(Work request):
Determine the number of lines in the listing below in which the word "Online" is present, and state it without comment.

Information supplied Block Start

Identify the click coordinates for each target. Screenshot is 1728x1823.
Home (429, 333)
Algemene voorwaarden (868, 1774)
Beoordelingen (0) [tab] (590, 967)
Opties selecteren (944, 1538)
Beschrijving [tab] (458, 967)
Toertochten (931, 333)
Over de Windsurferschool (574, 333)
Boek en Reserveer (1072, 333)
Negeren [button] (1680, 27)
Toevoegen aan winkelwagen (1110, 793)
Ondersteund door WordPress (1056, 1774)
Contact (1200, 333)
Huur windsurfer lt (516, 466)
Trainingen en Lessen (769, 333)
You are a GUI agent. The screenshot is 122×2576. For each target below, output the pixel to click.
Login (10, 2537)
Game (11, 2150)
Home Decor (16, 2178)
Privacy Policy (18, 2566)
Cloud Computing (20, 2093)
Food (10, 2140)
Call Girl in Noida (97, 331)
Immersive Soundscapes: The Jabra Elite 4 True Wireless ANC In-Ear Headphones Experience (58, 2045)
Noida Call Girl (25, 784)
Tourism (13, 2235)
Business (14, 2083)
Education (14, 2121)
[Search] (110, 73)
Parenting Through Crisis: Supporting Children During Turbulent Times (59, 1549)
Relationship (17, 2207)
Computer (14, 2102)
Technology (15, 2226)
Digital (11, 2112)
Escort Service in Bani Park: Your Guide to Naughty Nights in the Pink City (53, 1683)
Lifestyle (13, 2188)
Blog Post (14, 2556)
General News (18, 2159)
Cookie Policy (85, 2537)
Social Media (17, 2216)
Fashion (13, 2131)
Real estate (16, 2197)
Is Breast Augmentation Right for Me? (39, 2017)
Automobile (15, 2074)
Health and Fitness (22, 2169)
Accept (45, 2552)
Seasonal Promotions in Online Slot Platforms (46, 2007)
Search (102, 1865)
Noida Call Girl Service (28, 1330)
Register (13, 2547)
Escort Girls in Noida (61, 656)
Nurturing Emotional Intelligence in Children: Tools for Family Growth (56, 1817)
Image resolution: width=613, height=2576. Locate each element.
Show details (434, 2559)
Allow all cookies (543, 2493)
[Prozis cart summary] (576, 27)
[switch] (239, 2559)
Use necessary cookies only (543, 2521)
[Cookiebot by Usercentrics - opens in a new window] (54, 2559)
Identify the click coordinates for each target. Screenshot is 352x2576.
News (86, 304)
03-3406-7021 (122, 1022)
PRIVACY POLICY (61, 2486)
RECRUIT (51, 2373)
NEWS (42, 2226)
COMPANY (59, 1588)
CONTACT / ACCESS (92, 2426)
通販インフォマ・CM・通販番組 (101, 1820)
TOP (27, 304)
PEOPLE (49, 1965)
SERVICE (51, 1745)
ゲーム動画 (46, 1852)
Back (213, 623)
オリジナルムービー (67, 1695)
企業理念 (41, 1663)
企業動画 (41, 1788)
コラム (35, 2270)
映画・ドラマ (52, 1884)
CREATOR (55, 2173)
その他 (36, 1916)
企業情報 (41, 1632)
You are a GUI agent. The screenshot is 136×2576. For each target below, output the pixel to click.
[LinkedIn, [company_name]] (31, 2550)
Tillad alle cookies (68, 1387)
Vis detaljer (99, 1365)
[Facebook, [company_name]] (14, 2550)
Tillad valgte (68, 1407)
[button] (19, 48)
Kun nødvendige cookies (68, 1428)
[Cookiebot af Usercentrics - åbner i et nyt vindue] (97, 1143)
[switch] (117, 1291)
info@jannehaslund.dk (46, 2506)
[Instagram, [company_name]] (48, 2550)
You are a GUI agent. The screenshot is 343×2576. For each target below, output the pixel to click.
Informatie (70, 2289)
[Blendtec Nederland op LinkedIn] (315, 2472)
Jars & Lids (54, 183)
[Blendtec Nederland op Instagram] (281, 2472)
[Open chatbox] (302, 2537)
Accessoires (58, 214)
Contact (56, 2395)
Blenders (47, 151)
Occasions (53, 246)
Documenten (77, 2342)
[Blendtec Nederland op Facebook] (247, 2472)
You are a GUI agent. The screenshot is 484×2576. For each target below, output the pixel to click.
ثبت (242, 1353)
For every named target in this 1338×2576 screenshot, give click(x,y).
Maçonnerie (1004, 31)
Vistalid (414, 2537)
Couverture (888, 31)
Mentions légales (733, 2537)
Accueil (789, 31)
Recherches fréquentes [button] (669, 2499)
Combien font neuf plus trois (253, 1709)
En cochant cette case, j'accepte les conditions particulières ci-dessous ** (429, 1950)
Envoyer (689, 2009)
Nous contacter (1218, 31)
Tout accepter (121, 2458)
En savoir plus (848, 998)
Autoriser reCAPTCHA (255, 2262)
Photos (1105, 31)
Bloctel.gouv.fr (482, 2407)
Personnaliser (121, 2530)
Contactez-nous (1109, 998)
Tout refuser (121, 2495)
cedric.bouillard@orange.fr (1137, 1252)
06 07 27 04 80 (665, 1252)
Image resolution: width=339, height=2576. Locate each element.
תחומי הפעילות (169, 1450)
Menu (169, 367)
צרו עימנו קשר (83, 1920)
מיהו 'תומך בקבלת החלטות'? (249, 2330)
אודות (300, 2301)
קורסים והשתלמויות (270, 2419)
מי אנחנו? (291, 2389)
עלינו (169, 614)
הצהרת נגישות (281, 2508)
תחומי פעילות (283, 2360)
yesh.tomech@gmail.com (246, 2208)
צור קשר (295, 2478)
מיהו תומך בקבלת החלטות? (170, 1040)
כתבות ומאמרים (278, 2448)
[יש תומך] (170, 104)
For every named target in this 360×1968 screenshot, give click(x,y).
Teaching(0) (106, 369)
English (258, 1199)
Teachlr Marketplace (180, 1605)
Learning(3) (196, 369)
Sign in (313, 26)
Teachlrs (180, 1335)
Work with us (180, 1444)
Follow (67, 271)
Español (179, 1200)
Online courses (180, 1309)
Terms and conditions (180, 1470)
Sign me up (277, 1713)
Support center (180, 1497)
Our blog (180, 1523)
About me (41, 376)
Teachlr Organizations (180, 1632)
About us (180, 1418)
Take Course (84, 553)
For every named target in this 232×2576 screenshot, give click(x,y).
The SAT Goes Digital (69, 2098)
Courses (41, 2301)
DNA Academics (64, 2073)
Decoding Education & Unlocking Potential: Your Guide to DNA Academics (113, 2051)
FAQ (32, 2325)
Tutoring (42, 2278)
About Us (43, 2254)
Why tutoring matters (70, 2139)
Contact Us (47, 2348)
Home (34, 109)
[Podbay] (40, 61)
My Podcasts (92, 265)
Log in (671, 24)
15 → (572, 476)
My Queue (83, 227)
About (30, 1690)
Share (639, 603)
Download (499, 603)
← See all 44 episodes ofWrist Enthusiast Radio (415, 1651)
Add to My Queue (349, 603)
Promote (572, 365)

Information supplied Block End

(Task answer):
2